Figure 4.

Characterization of antibodies to ZBP2. Antibodies against ZBP2 were made by injecting SDS-PAGE gel purified ZBP2 into rats. (A) Western blotting to ZBP2. (Lane 1) Crude brain extract. (Lane 2) Crude fibroblast extract. (Lane 3) 1.0 M KCl affinity- purified protein fraction of brain extract.

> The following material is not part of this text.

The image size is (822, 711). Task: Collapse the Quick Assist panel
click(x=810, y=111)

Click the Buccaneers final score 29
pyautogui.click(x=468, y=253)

The arrow indicates ZBP2. (B) Antiserum against ZBP2 or preimmune serum was incubated with brain extract for 2 h followed by incubation with agarose-protein G beads for 2 h at 4°C. The supernatants, after centrifugation at 1,500 rpm for 10 min, were analyzed by motility shift assay for their ability to form an RNA–protein complex. (Lane 1) Control brain extract. (Lane 2) Brain extract incubated with rat preimmune serum. (Lane 3) Brain extract incubated with anti-ZBP2 serum. Arrows denote the RNA–protein complexes identified in Fig. 1 A. (C) The same samples as in B were used for Western blotting. (Lane 1) Control brain extract. (Lane 2) Brain extract incubated with rat preimmune serum. (Lane 3) brain extract immunodepleted using anti-ZBP2 serum. Arrow indicates ZBP2.